:: Exercise requirements ::
Where "computer" occurs in a line of the entries below, copy that line.

:: Source records ::
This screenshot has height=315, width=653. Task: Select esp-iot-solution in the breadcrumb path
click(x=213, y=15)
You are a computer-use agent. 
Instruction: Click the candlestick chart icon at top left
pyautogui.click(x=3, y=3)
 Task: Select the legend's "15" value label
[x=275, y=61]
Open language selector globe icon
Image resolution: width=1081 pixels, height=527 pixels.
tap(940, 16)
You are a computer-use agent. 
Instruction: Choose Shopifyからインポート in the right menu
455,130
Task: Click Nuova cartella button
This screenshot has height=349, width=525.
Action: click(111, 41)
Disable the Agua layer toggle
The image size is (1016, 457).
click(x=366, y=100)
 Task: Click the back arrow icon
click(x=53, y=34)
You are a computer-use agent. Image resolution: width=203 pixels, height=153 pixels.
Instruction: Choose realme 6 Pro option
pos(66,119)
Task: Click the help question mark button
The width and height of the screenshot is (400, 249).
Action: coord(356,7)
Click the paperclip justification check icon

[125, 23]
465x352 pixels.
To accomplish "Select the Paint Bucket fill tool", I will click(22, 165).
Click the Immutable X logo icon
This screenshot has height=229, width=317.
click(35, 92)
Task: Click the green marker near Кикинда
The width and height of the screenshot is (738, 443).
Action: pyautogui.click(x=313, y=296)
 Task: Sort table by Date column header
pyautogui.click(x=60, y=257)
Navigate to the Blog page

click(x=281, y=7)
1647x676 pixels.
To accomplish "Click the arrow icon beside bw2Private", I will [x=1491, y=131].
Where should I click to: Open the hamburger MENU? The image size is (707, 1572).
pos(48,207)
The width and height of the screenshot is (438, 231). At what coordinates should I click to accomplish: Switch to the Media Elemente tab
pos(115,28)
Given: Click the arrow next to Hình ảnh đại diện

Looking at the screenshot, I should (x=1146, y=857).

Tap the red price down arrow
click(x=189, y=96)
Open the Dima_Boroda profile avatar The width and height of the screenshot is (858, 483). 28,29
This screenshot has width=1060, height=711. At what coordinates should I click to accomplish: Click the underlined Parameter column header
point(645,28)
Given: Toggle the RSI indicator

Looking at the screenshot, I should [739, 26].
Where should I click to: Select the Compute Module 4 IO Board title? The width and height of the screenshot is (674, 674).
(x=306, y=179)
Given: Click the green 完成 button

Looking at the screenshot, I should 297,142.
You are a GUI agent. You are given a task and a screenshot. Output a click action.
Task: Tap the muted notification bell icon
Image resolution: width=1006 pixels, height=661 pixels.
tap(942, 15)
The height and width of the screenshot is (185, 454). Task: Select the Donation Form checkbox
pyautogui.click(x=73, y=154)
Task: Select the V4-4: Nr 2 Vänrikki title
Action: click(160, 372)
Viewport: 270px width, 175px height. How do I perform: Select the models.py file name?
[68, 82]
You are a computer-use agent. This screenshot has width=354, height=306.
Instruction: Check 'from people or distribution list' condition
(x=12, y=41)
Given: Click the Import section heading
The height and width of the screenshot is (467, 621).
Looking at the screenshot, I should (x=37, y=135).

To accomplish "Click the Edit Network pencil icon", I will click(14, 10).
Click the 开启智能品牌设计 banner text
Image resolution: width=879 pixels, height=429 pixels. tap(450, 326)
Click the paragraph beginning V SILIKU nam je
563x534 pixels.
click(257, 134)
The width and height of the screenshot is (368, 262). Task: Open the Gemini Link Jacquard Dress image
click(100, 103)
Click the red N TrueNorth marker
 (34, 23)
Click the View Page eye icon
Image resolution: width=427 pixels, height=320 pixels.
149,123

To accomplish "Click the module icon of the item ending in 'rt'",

:: Problem solution ::
You are a computer-use agent. 
You are a computer-use agent. 
You are a computer-use agent. Image resolution: width=203 pixels, height=153 pixels.
You are a computer-use agent. This screenshot has width=354, height=306.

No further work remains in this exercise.